Le schéma ressemble en partie à celui du prince de Lexington avenue : Rico, le
père de Benny est un ami d’enfance de Jack, tout comme l’était Mike Kelly, et
comme envers ce dernier, Jack ressent le besoin de payer sa dette. La
comparaison s’arrête cependant là. Les deux intrigues évoluent, se croisent et
il nous faut un bon moment pour comprendre le lien entre les deux. Les
multiples références au passé de Jack restent obscurs pendant une bonne partie
du récit avant de l’éclairer et de justifier l’intervention de Jack dans le
procès de Benny. A mon sens, la partie la plus intéressante n’est pas celle du
complot menant à l’arrestation de Benny, mais celle de la course contre la
montre de Jack pour sauver Henry Wilson.
7 condamnations à mort sur 10 prononcées
entre 1973 et 1995 ont dû être révisées à la suite de manquements graves à la
loi aux Etats-Unis.
C’est la conclusion d’une enquête menée par des chercheurs de la faculté de
droit de l’université de Columbia. Le caractère bâclé des procès, les doutes
sérieux qui pèsent sur certains verdicts, les incohérences des débats ou
l’indigence de certains avocats commis d’office, le traitement inégalitaire en
fonction des origines ethniques de l’accusé sont bien loin du modèle idéalisé
par les séries télévisées américaines. Le procès d’Henri Wilson réunit tous les
ingrédients de l’erreur judiciaire made in US : afro américain, drogué, il est
condamné à mort sur la foi du témoignage d’un seul homme, un indicateur en
liberté surveillée. Cet homme l’aurait accompagné à la demeure de sa victime se
rendant donc complice de ce crime. Pourtant il ne fut pas inquiété. Son avocat
lors du procès a laissé passer un témoignage incriminant une autre personne qui
a reconnu le crime, témoignage dont l’accusation avait connaissance mais dont
elle s’est bien gardée de faire mention. Un tiens vaut mieux que deux tu l’auras.
On mélange le tout et on obtient une condamnation à mort mais soyons généreux,
le choix de la méthode est laissé au condamné : injection ou chaise électrique.
Il suffit d’avoir vu la ligne verte pour comprendre que l’injection est le
pendant de l’invention de notre cher Guillotin (2). Il semble bien que trop
souvent l’efficacité prime sur la vérité.
Aujourd’hui 90% des exécutions dans le monde sont le fait de 4 Etats : la
Chine, les Etats-Unis, l’Arabie saoudite et l’Iran. « L’alliance entre
totalitarisme, fanatisme et peine de mort est historique. La question, dans la
marche à l’abolition universelle, est celle de la situation aux Etats-Unis,
seule grande démocratie à recourir à la peine de mort. (3) » Merci M. Badinter.
Julie Lecanu
(1) James Sheehan, Le prince de Lexingtonavenue, Belfond noir, septembre 2007.

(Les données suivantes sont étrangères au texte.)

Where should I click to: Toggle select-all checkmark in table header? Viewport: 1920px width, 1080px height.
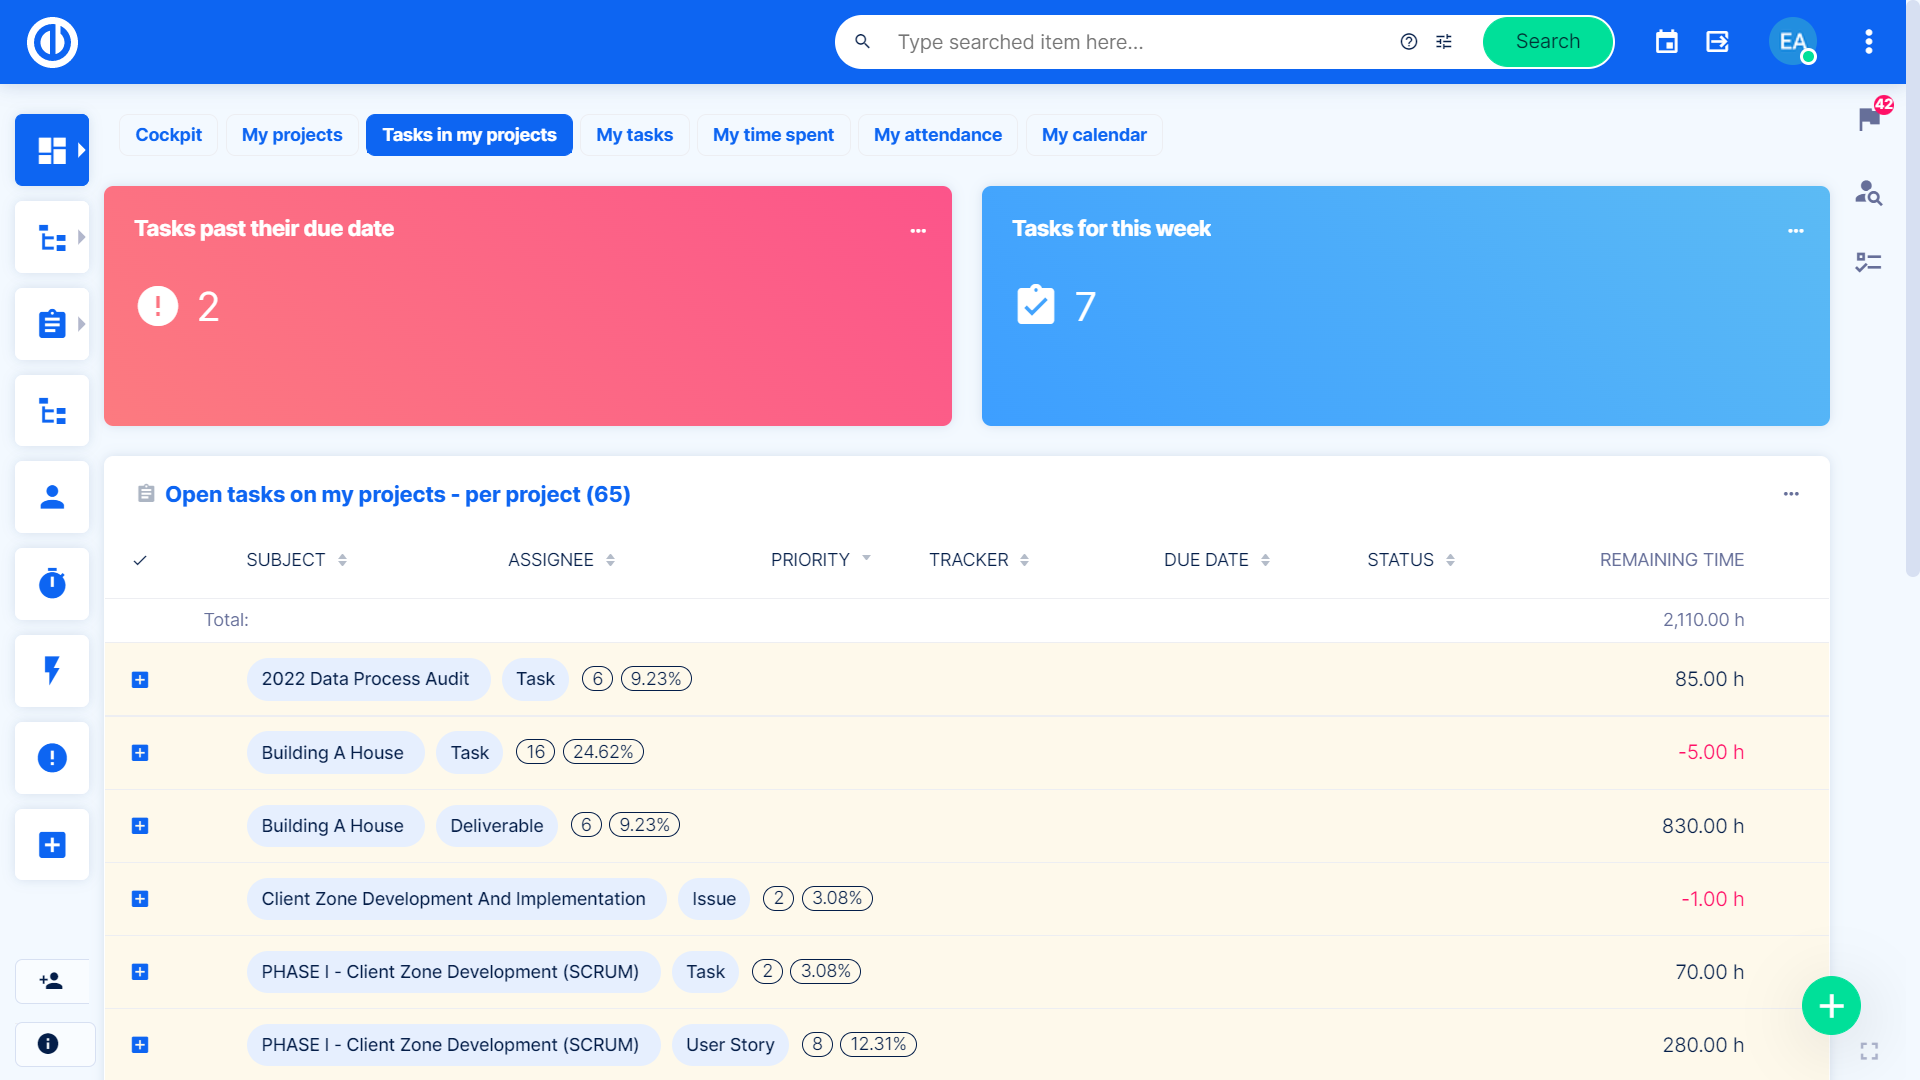pos(140,560)
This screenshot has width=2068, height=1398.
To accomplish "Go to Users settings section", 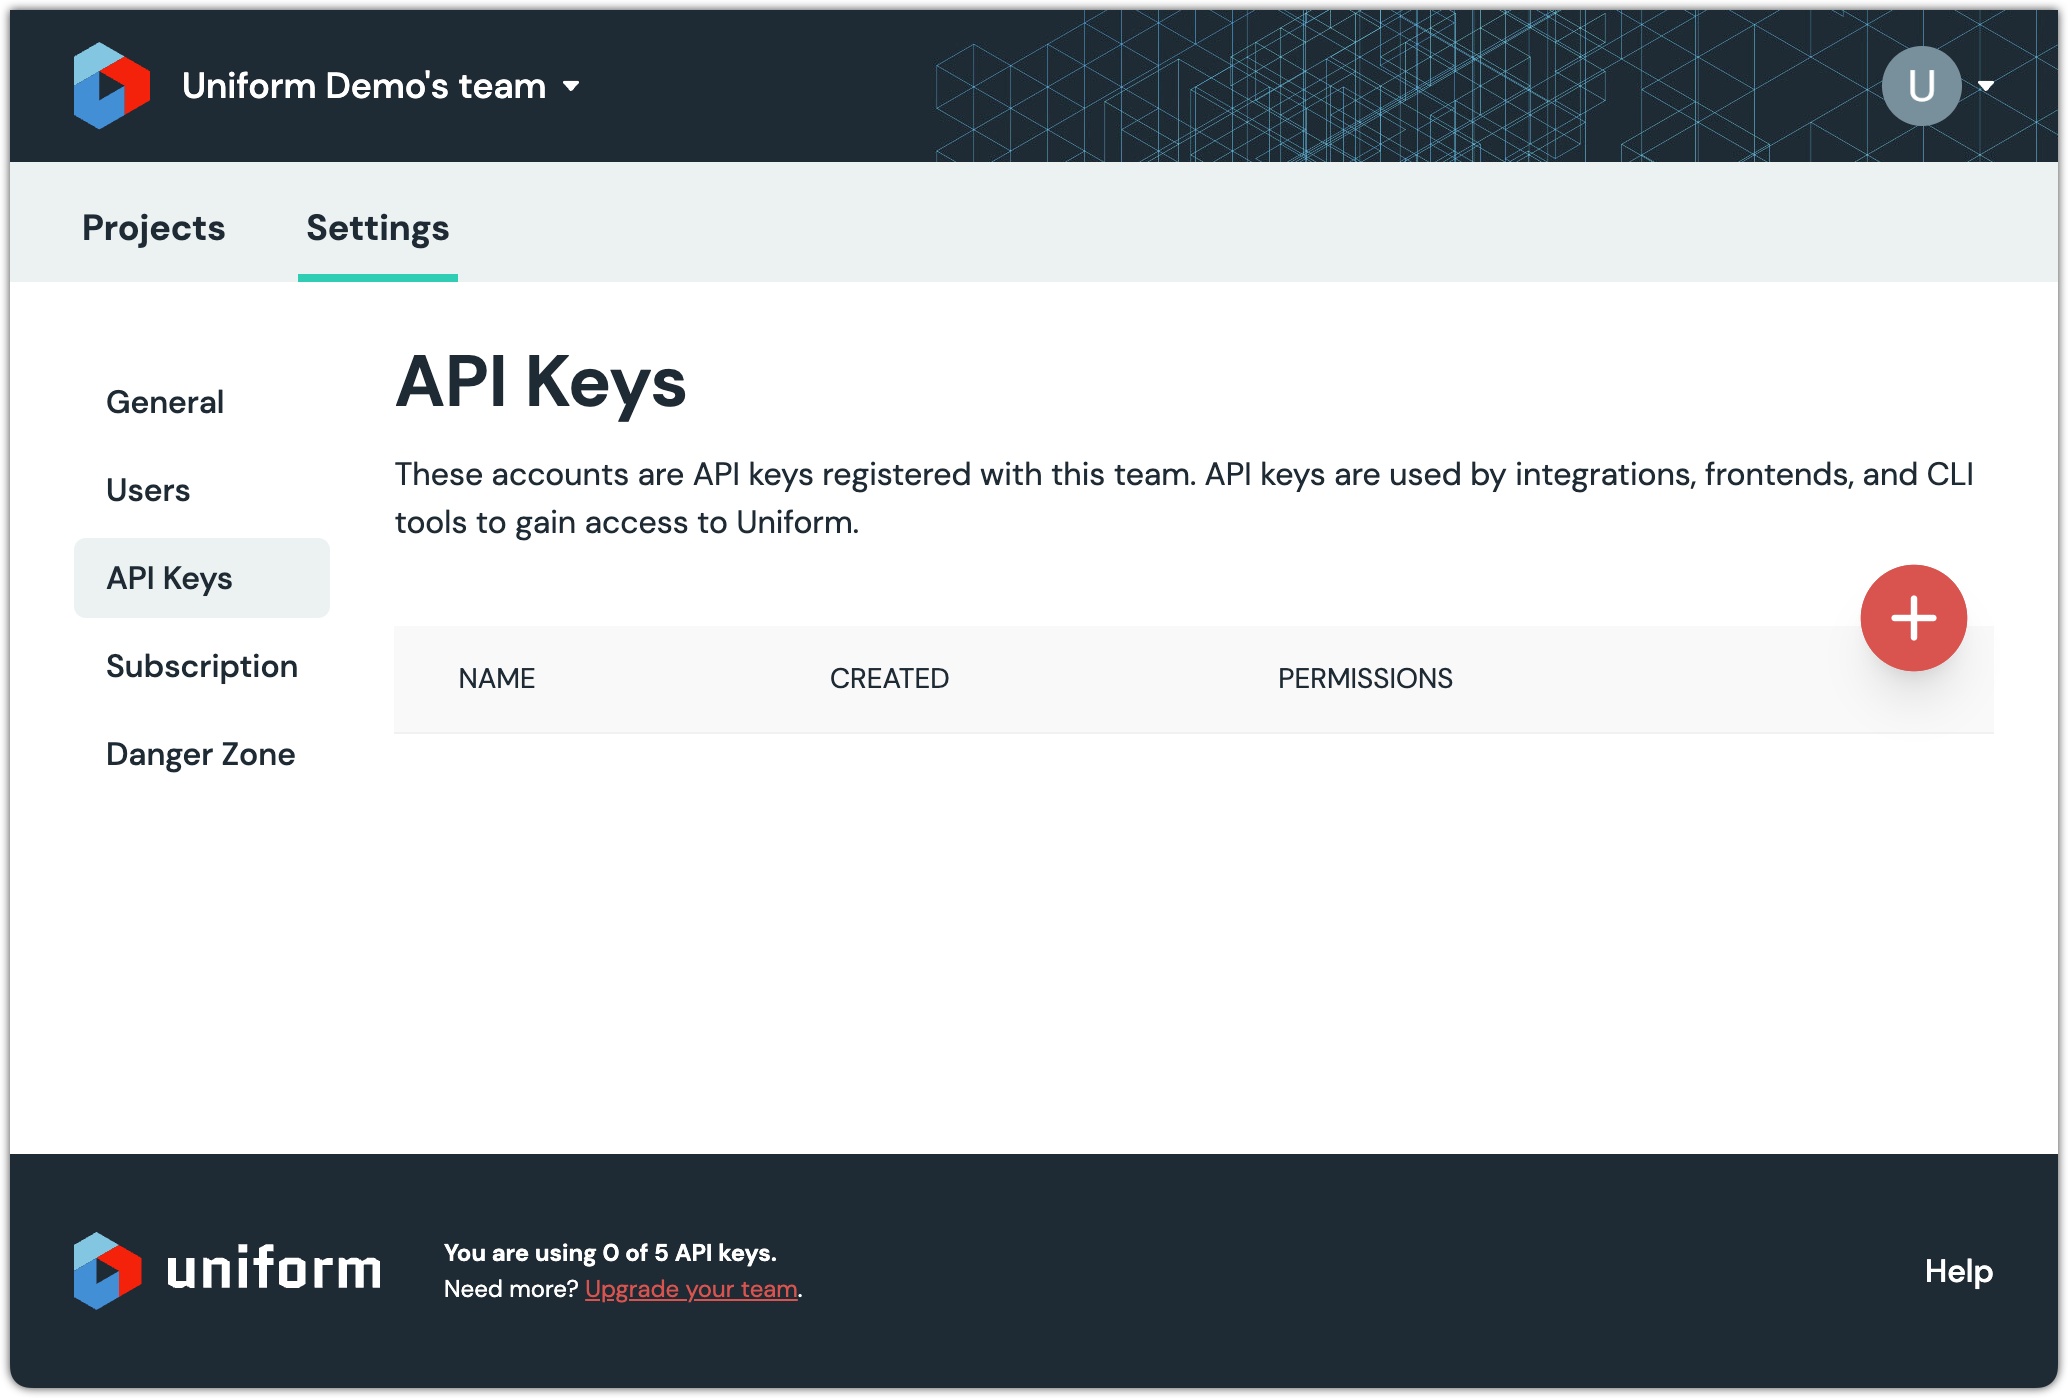I will [x=148, y=490].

(2) Joseph Ignace Guillotin, médecin et homme politique français, a donné son nom à la célèbre coupeuse de tête lors de la révolution française. L’utilisation de la guillotine pour les exécutions capitales était une garantie d’égalité : une même mort quelque soit le rang et l’état du coupable. Sa proposition visée également à supprimer les souffrances inutiles.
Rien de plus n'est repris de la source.